▶ **DATA FOR THE TASK**:
------
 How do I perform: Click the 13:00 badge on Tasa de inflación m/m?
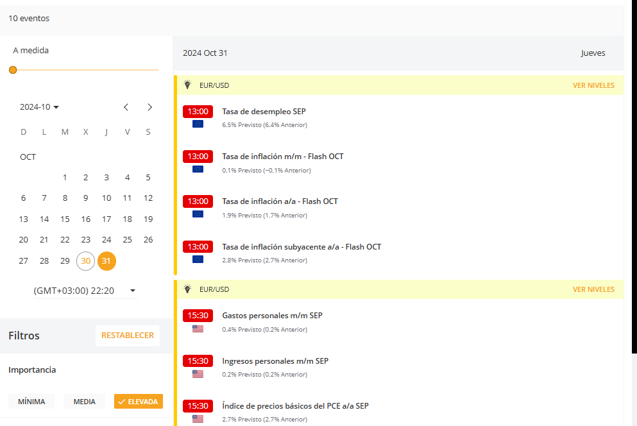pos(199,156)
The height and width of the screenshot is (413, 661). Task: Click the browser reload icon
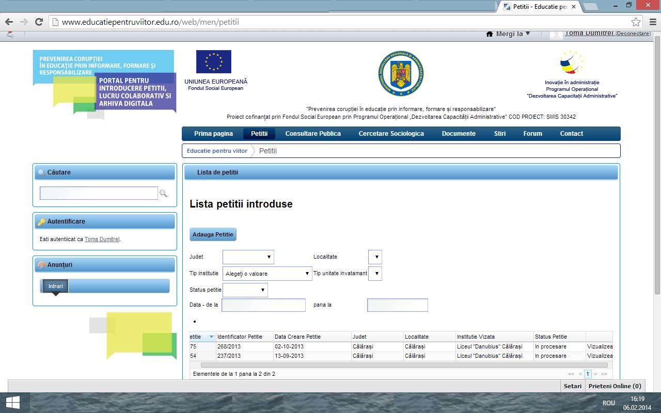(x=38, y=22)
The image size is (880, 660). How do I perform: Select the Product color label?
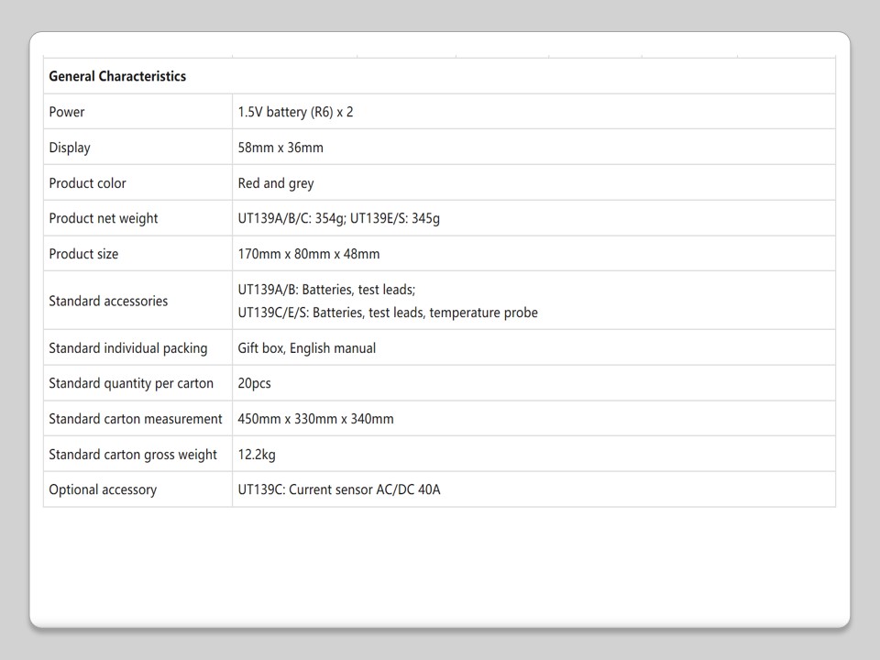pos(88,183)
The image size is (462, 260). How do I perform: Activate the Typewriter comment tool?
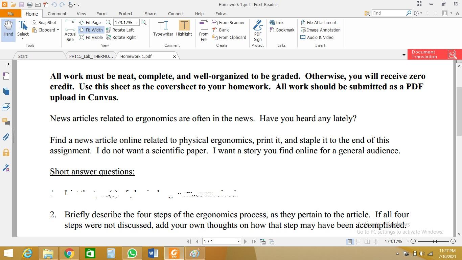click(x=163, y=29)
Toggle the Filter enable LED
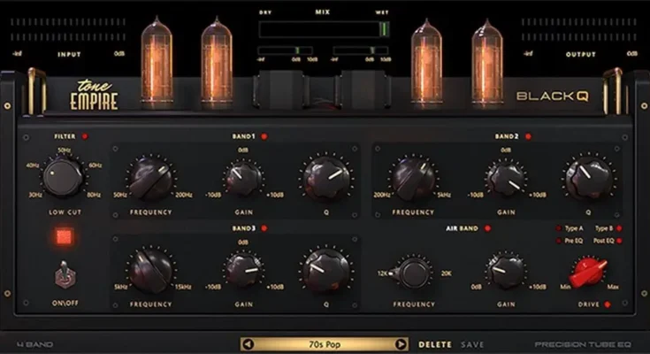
------
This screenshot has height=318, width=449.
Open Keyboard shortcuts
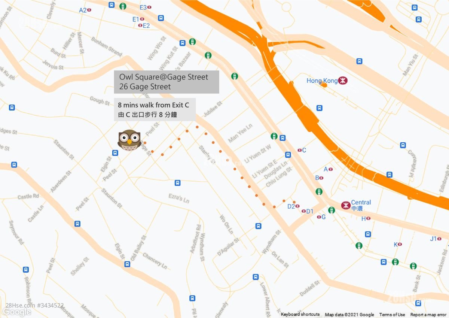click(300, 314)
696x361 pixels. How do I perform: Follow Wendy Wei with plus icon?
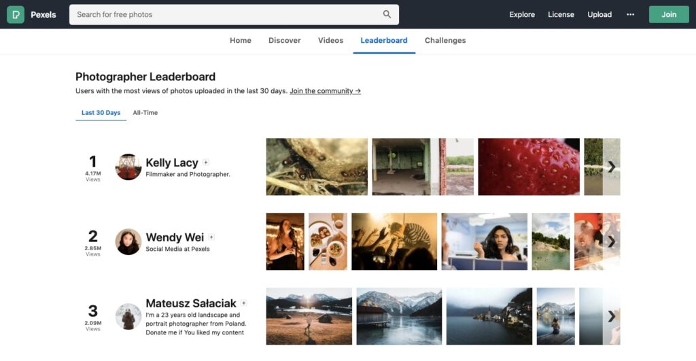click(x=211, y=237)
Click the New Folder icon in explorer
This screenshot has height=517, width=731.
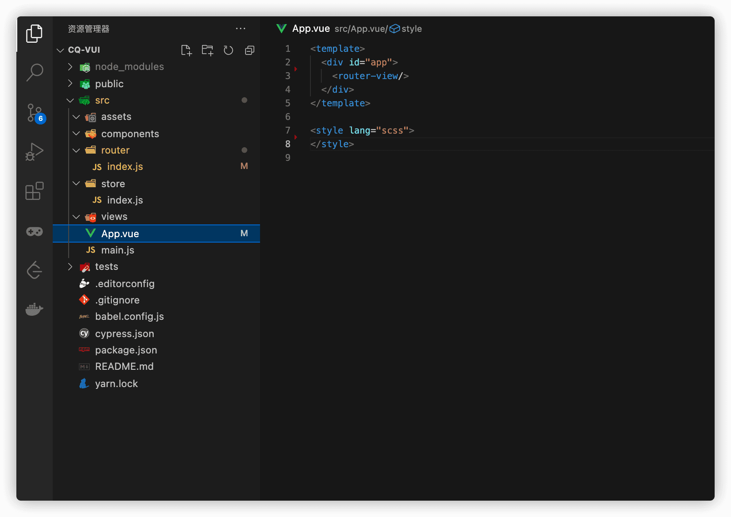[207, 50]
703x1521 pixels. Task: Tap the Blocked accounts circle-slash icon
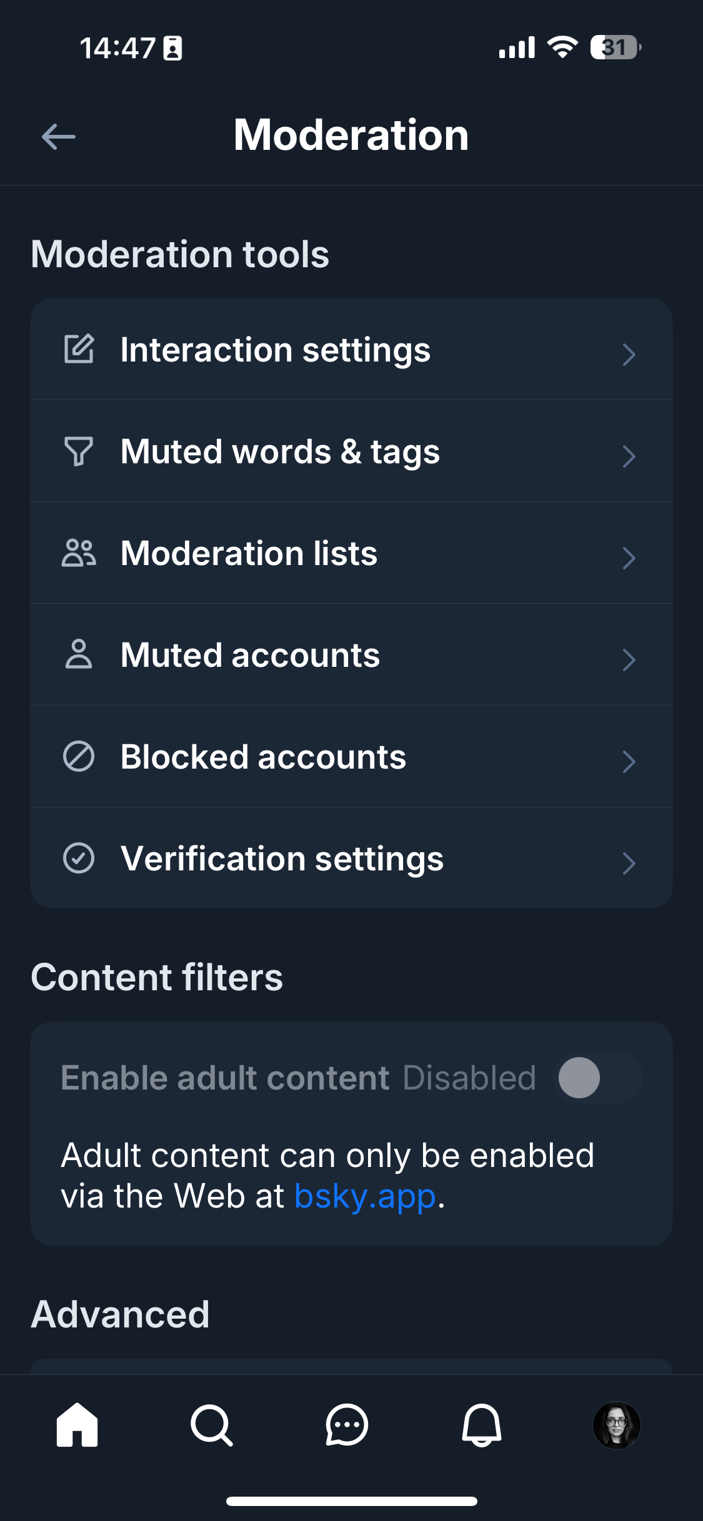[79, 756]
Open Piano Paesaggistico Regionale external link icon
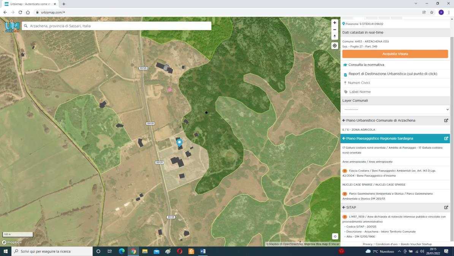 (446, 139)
------
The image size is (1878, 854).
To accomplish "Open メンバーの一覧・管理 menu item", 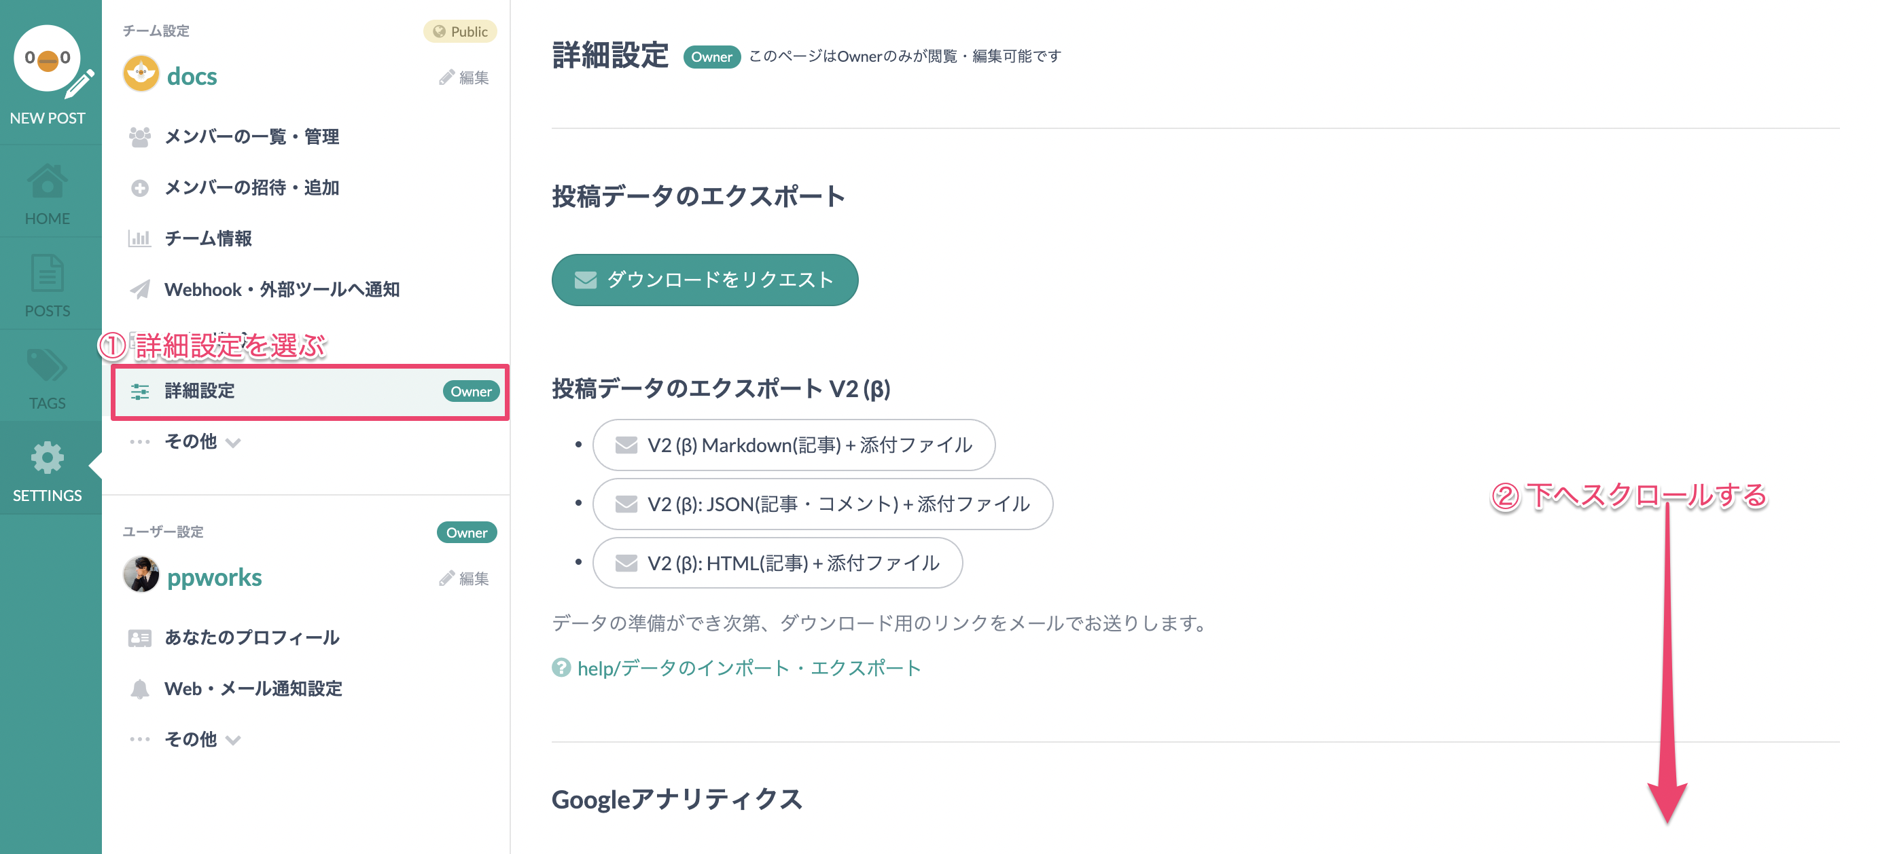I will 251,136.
------
▶ **DESCRIPTION OF THE TASK**: In the records above, copy exactly everything from the line that has "How do I perform: Click" down to the line that has "Toggle the Filter enable LED", both ends included, and leave out the pictures.

▶ **TASK RESPONSE**:
 How do I perform: Click the 13:00 badge on Tasa de inflación m/m?
pos(199,156)
The height and width of the screenshot is (413, 661). Task: Click the browser reload icon
(x=38, y=22)
The image size is (880, 660). How do I perform: Select the Product color label?
pos(88,183)
The image size is (462, 260). How do I perform: Activate the Typewriter comment tool?
click(x=163, y=29)
Toggle the Filter enable LED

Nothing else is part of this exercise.